ABOUT THIS EXERCISE:
From the line containing "Instruction: Select the Trending tab" onward, every line of the entries is to be set down exactly, the last line included.

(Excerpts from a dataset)

┌────────

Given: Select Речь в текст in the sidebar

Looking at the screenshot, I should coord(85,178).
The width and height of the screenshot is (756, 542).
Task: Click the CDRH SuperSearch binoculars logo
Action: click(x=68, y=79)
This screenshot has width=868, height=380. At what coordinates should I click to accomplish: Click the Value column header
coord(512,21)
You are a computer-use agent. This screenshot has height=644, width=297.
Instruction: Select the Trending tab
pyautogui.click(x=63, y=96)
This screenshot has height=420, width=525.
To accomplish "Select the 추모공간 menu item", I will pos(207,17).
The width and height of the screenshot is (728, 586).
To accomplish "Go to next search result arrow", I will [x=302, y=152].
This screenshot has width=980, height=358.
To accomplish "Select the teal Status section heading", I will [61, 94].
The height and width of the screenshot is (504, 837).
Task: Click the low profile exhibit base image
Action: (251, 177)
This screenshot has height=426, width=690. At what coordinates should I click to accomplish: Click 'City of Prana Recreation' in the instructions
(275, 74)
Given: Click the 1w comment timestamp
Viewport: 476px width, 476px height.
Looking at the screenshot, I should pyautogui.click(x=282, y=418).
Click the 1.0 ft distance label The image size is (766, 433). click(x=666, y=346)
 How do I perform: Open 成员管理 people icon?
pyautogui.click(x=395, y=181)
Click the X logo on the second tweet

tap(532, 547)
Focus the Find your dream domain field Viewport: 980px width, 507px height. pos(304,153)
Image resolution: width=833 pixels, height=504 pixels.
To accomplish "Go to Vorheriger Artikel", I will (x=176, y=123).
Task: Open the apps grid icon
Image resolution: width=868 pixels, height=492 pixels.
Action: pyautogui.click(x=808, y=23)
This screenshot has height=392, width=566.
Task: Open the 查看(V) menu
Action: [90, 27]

└────────

YOUR RESPONSE:
Instruction: Select the Trending tab
pyautogui.click(x=63, y=96)
This screenshot has height=420, width=525.
To accomplish "Select the 추모공간 menu item", I will pos(207,17).
The width and height of the screenshot is (728, 586).
To accomplish "Go to next search result arrow", I will [x=302, y=152].
This screenshot has width=980, height=358.
To accomplish "Select the teal Status section heading", I will [61, 94].
The height and width of the screenshot is (504, 837).
Task: Click the low profile exhibit base image
Action: (251, 177)
This screenshot has height=426, width=690. At what coordinates should I click to accomplish: Click 'City of Prana Recreation' in the instructions
(275, 74)
Given: Click the 1w comment timestamp
Viewport: 476px width, 476px height.
Looking at the screenshot, I should pyautogui.click(x=282, y=418).
Click the 1.0 ft distance label The image size is (766, 433). click(x=666, y=346)
 How do I perform: Open 成员管理 people icon?
pyautogui.click(x=395, y=181)
Click the X logo on the second tweet

tap(532, 547)
Focus the Find your dream domain field Viewport: 980px width, 507px height. pos(304,153)
Image resolution: width=833 pixels, height=504 pixels.
To accomplish "Go to Vorheriger Artikel", I will (x=176, y=123).
Task: Open the apps grid icon
Image resolution: width=868 pixels, height=492 pixels.
Action: pyautogui.click(x=808, y=23)
This screenshot has height=392, width=566.
Task: Open the 查看(V) menu
Action: [90, 27]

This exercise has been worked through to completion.